### What to do:
Please output the lines shown below exactly as they appear.

Stored records
<<<<

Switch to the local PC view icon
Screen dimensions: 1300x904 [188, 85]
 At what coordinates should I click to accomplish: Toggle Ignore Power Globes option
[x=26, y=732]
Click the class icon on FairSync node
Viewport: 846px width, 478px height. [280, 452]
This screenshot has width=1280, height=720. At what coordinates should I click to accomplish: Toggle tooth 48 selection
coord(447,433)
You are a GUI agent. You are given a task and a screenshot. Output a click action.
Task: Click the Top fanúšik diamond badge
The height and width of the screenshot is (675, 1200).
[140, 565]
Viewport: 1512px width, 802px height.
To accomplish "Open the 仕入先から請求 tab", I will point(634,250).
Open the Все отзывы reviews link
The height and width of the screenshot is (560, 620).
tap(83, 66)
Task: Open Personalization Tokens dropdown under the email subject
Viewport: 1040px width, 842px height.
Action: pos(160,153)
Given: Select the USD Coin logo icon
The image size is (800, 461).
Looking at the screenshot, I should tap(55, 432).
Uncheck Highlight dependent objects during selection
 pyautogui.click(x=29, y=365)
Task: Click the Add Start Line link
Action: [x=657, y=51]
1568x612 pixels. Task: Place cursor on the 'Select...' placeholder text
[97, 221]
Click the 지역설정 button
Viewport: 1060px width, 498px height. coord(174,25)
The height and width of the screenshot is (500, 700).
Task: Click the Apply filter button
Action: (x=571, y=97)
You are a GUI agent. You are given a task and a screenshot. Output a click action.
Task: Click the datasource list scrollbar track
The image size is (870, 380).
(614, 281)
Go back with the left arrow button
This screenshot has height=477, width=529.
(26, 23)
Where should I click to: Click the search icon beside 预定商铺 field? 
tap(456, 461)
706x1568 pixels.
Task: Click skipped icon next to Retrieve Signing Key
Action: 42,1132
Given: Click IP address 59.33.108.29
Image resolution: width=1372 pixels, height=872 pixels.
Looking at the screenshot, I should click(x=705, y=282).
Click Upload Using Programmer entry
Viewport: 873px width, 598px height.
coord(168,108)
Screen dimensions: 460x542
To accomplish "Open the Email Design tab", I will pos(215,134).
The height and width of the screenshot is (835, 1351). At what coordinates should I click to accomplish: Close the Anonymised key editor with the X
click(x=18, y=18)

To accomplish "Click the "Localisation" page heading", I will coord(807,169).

>>>>

### Solution for this task:
Switch to the local PC view icon
Screen dimensions: 1300x904 [188, 85]
 At what coordinates should I click to accomplish: Toggle Ignore Power Globes option
[x=26, y=732]
Click the class icon on FairSync node
Viewport: 846px width, 478px height. [280, 452]
This screenshot has width=1280, height=720. At what coordinates should I click to accomplish: Toggle tooth 48 selection
coord(447,433)
You are a GUI agent. You are given a task and a screenshot. Output a click action.
Task: Click the Top fanúšik diamond badge
The height and width of the screenshot is (675, 1200).
[140, 565]
Viewport: 1512px width, 802px height.
To accomplish "Open the 仕入先から請求 tab", I will point(634,250).
Open the Все отзывы reviews link
The height and width of the screenshot is (560, 620).
tap(83, 66)
Task: Open Personalization Tokens dropdown under the email subject
Viewport: 1040px width, 842px height.
Action: pos(160,153)
Given: Select the USD Coin logo icon
The image size is (800, 461).
Looking at the screenshot, I should tap(55, 432).
Uncheck Highlight dependent objects during selection
 pyautogui.click(x=29, y=365)
Task: Click the Add Start Line link
Action: [x=657, y=51]
1568x612 pixels. Task: Place cursor on the 'Select...' placeholder text
[97, 221]
Click the 지역설정 button
Viewport: 1060px width, 498px height. coord(174,25)
The height and width of the screenshot is (500, 700).
Task: Click the Apply filter button
Action: (x=571, y=97)
You are a GUI agent. You are given a task and a screenshot. Output a click action.
Task: Click the datasource list scrollbar track
The image size is (870, 380).
(614, 281)
Go back with the left arrow button
This screenshot has height=477, width=529.
(26, 23)
Where should I click to: Click the search icon beside 预定商铺 field? 
tap(456, 461)
706x1568 pixels.
Task: Click skipped icon next to Retrieve Signing Key
Action: 42,1132
Given: Click IP address 59.33.108.29
Image resolution: width=1372 pixels, height=872 pixels.
Looking at the screenshot, I should click(x=705, y=282).
Click Upload Using Programmer entry
Viewport: 873px width, 598px height.
coord(168,108)
Screen dimensions: 460x542
To accomplish "Open the Email Design tab", I will pos(215,134).
The height and width of the screenshot is (835, 1351). At what coordinates should I click to accomplish: Close the Anonymised key editor with the X
click(x=18, y=18)

To accomplish "Click the "Localisation" page heading", I will coord(807,169).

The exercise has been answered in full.